Em uma época em que muitos pais acreditam que proteger os filhos
de qualquer frustração é sinônimo de cuidado, especialistas têm feito um alerta:
a ausência de limites pode comprometer o desenvolvimento emocional das crianças
e adolescentes.
Pesquisas apontam que estilos parentais mais equilibrados — que
combinam afeto e regras — estão diretamente ligados a melhores resultados em
autonomia, desempenho escolar e saúde mental. Já a superproteção, segundo um
estudo conduzido pela Universidade de Cambridge, aumenta o risco de ansiedade,
depressão e sintomas emocionais internalizados em jovens adultos.
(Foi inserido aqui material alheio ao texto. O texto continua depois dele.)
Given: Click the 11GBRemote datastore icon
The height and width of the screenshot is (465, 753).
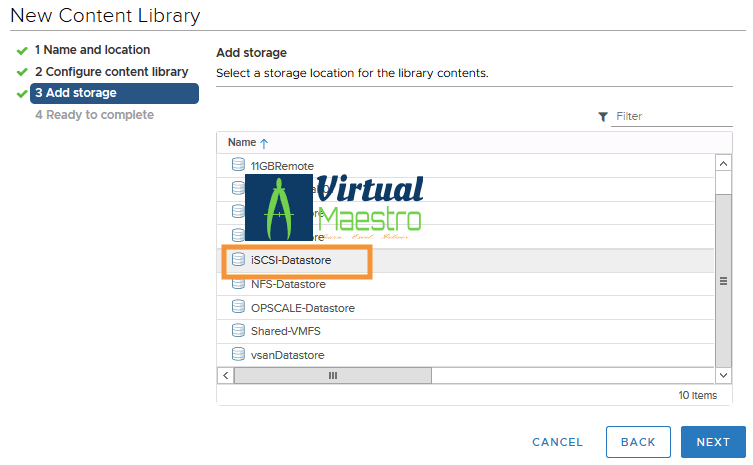Looking at the screenshot, I should tap(238, 165).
A
meta-análise, publicada na revista Development and Psychopathology, reuniu
dezenas de estudos e confirmou que o chamado overparenting tem impacto estatisticamente
significativo no bem-estar psicológico.
Para a Dra. Andrea Beltran, psicóloga clínica e especialista em
psicologia analítica junguiana, o “não” exerce um papel essencial nesse
processo:
“Quando os pais tentam suprir todas as necessidades dos filhos,
evitando qualquer tipo de frustração, acabam impedindo que a criança se depare
com o limite — esse ponto de tensão tão necessário para aprender a criar novas
respostas, desenvolver resiliência e integrar experiências opostas dentro de
si. O ‘não’ bem colocado não ameaça o amor — pois este nunca está em questão —,
mas oferece à criança uma oportunidade de elaborar simbolicamente a diferença
entre desejo e possibilidade.”
A ciência reforça essa visão. Pesquisadores da Universidade de
Stanford identificaram que estudantes vindos de lares superprotetores tiveram
mais dificuldades de adaptação ao ambiente universitário, revelando maior
dependência emocional e menor capacidade de autorregulação. Já a American
Academy of Pediatrics recomenda que pais estabeleçam regras claras,
consistentes e afetuosas como forma de preparar os filhos para lidar com os
desafios reais da vida.
Segundo a Dra. Andrea, vivenciar frustrações controladas ajuda crianças e adolescentes a desenvolver criatividade, tolerância, paciência e capacidade de encontrar caminhos alternativos — competências que se tornam fundamentais na vida adulta. “Ao ouvir um ‘não’, a criança tem a chance de experimentar simbolicamente a diferença entre o desejo e o real, aprendendo a lidar com a espera, a negociar e a pensar em soluções”, completa a especialista.
Mais do que um ato de negação, o limite se apresenta, portanto, como um investimento no futuro emocional das novas gerações. Para a especialista, dizer “não” com firmeza e afeto é um gesto de amor que ajuda a formar adultos mais resilientes, equilibrados e preparados para enfrentar as inevitáveis frustrações da vida.